My daughters have been listening to Rick Riordan's Percy Jackson and the Olympians series. (It's our first foray into books on CD and it has been an unqualified success.) Their love of the books and fascination with the gods and goddesses pushed me to read the books. In the fourth book, The Battle of the Labyrinth, Percy, Annabeth (a daughter of Athena), Tyson (a cyclops), and Grover (a satyr) come across the Sphinx. I was enjoying the books up to this point, but this made me absolutely adore Rick Riordan.
I don't believe reading this will spoil any part of any of the books. If you haven't read the series, I highly, highly recommend it. The relevant quotes from the scene follow (breaks are where I left out text to focus on just the critical pieces). Enjoy!
I slipped on a pile of wood scraps, but when I shined a light on them I realized they were pencils - hundreds of them, all broken in half.
Then I saw the monster. She stood on a glittery dais on the opposite side of the room. She had the body of a huge lion and the head of a woman. She would've been pretty, but her hair was tied back in a tight bun and she wore too much makeup, so she kind of reminded me of my third-grade choir teacher. She had a blue ribbon badge pinned to her chest that took me a moment to read: THIS MONSTER HAS BEEN RATED EXEMPLARY!
"Fabulous prizes!" the Sphinx said. "Pass the test, and you get to advance! Fail, and I get to eat you! Who will be our contestant?"
"Are you ready for your test?"
"Yes," she said. "Ask your riddle."
"Twenty riddles, actually!" the Sphinx said gleefully.
"What? But back in the old days -"
"Oh, we've raised our standards! To pass, you must show proficiency in all twenty. Isn't that great?"
A drumroll sounded from above. The Sphinx's eyes glittered with excitement. "What . . . is the capital of Bulgaria?"

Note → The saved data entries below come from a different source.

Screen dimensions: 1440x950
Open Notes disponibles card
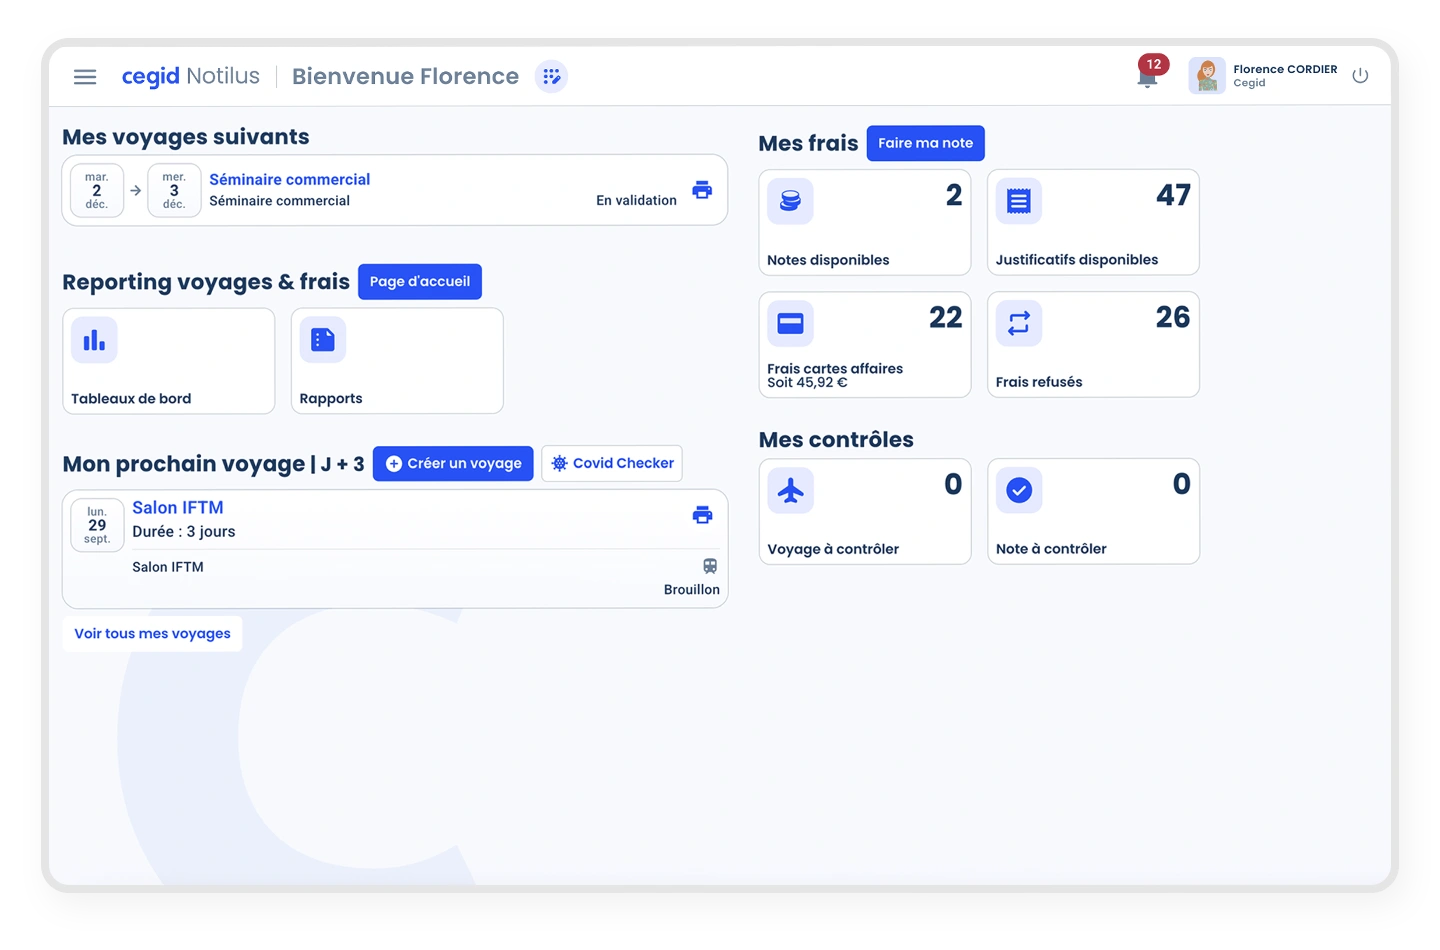pyautogui.click(x=864, y=222)
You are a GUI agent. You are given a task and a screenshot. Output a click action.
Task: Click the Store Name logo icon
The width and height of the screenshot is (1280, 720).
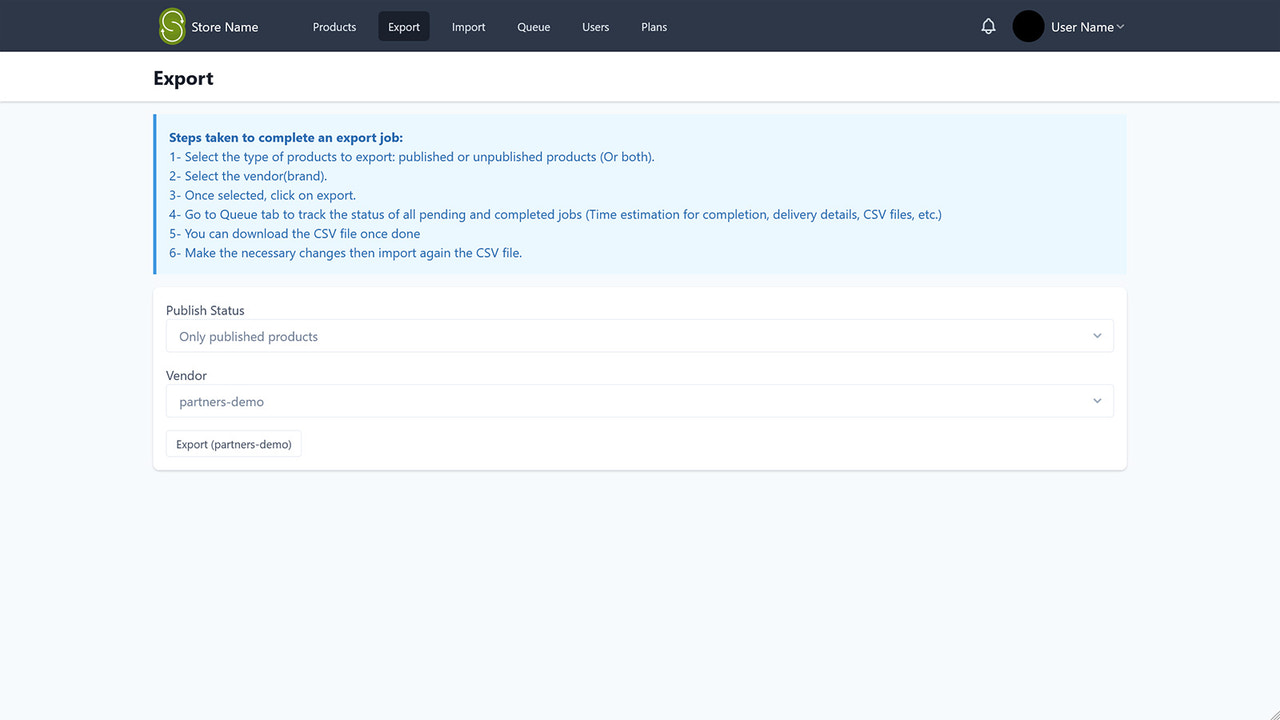pyautogui.click(x=170, y=26)
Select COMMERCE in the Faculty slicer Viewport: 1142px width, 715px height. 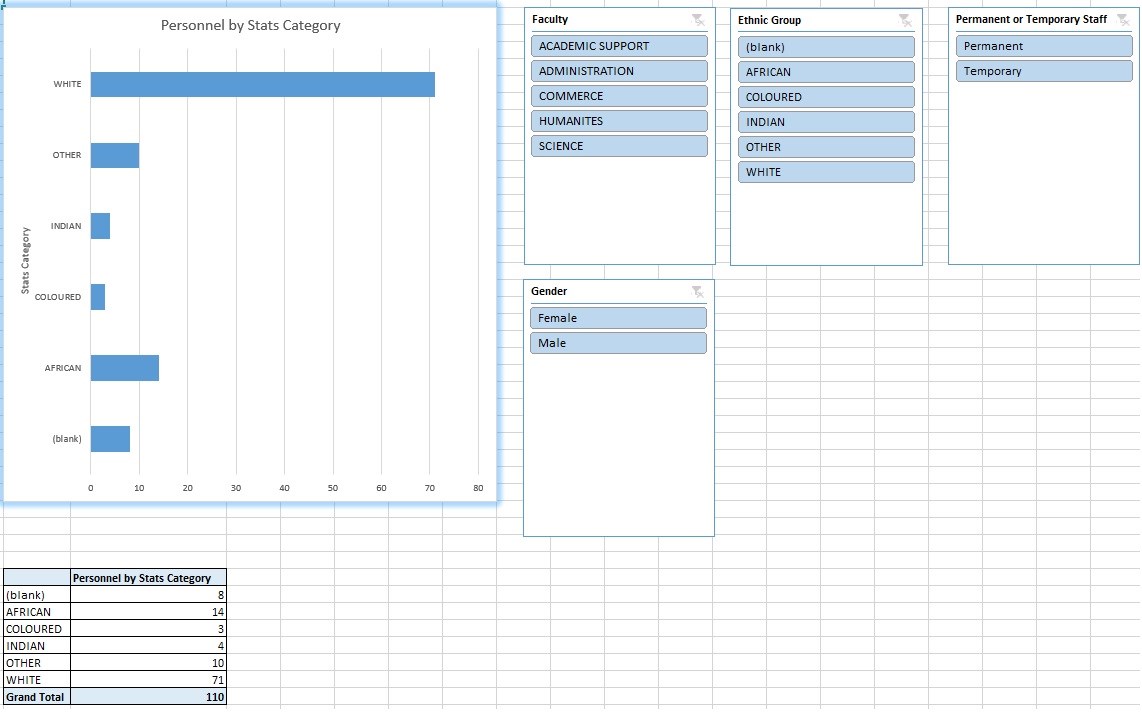(619, 96)
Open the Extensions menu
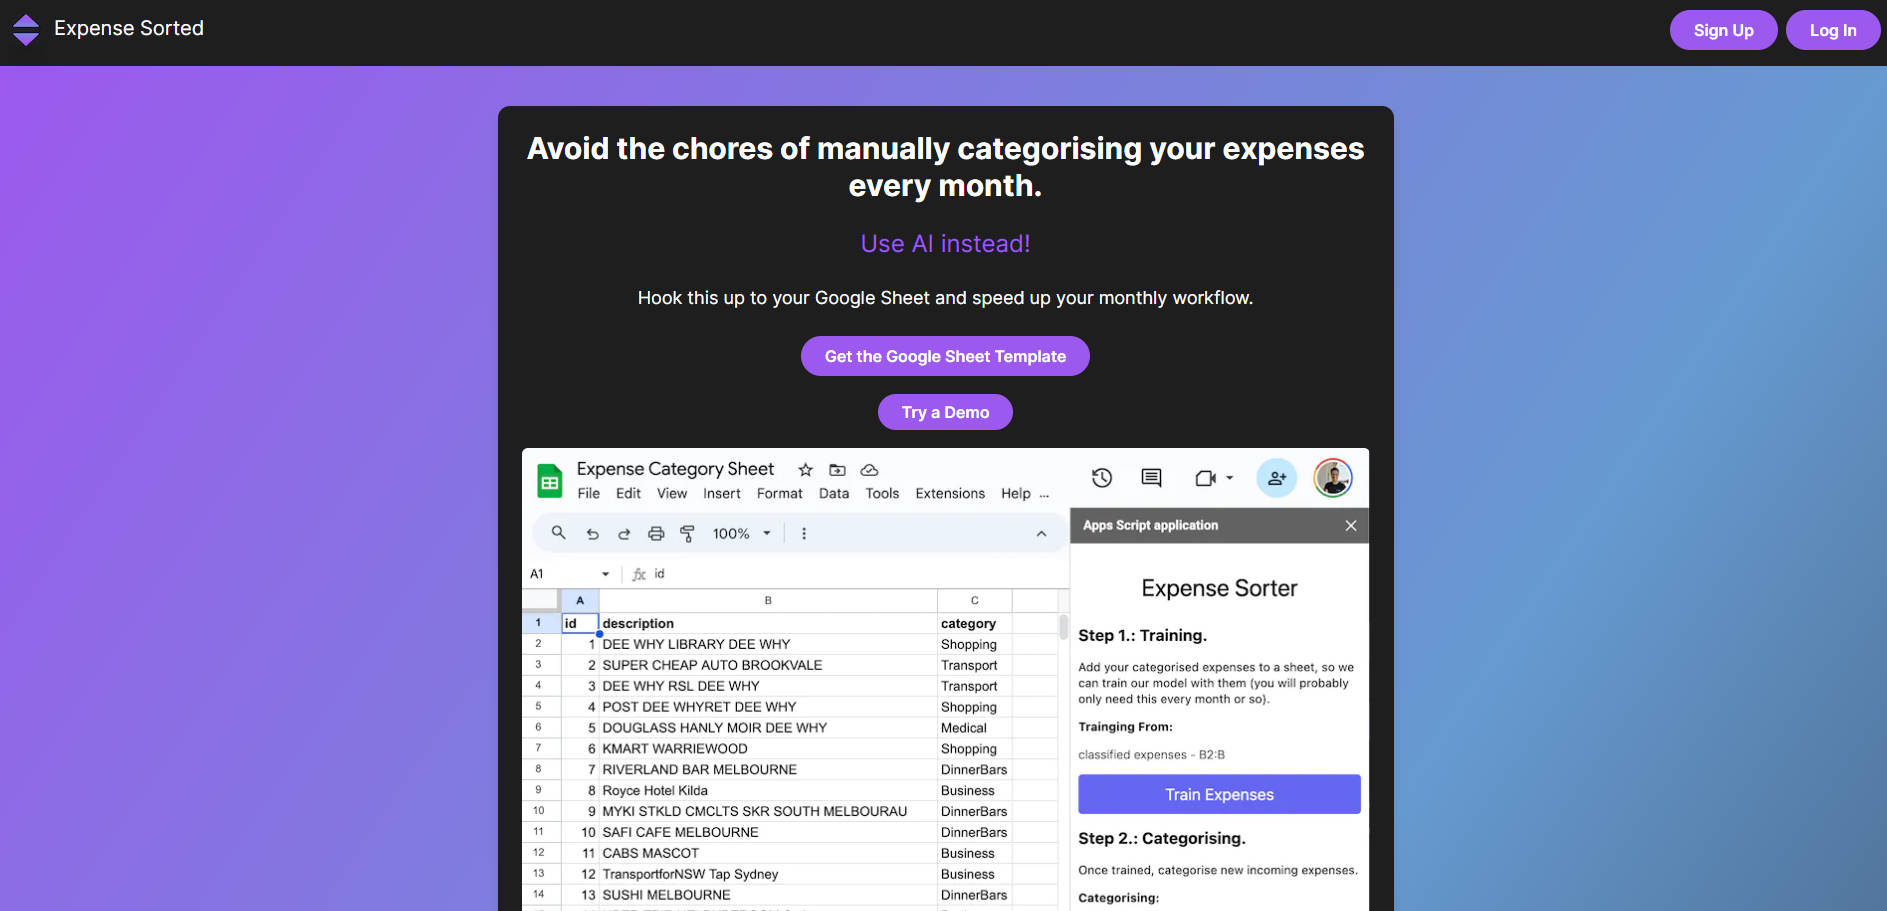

Annabeth frowned. For a terrible moment, I thought she was stumped.
"Sofia," she said, "but -"
"Correct!" More canned applause. The Sphinx smiled so wide her fangs showed. "Please be sure to mark your answer clearly on your test sheet with a number 2 pencil."
"What?" Annabeth looked mystified. Then a test booklet appeared on the podium in front of her, along with a sharpened pencil.
"Make sure you bubble each answer clearly and stay inside the circle," the Sphinx said. "If you have to erase, erase completely or the machine will not be able to read your answers."
"Now," said the Sphinx, "next question -"
"Wait a second," Annabeth protested. "What about 'What walks on four legs in the morning'?"
"I beg your pardon?" the Sphinx said, clearly annoyed now.
"The riddle about man. He walks on four legs in the morning, like a baby, two legs in the afternoon, like an adult, and three legs in the evening, as an old man with a cane. That's the riddle you used to ask."
"Exactly why we changed the test!" the Sphinx exclaimed. "You already knew the answer. Now second question, what is the square root of sixteen?"
"Four," Annabeth said, "but -"
"Correct! Which U.S. president signed the Emancipation Proclamation?"
"Abraham Lincoln, but -"
"Correct! Riddle number four. How much -"
"Hold up!" Annabeth shouted.
"These aren't riddles," Annabeth said.
"What do you mean?" the Sphinx snapped. "Of course they are. The test material is specially designed -"
"It's just a bunch of dumb, random facts," Annabeth insisted. "Riddles are supposed to make you think."
"Think?" The Sphinx frowned. "How am I supposed to test whether you can think? That's ridiculous! Now, how much force is required-"
"Stop!" Annabeth insisted. "This is a stupid test."
"Why then, my dear," the monster said calmly. "If you won't pass, you fail. And since we can't allow any children to be held back, you'll be EATEN!"
I raised my sword, but before I could strike, Tyson ripped the monster's grading machine out of the floor and threw it at the Sphinx's head, ruining her hair bun. It landed in pieces all around her.
"My grading machine!" she cried. "I can't be exemplary without my test scores!"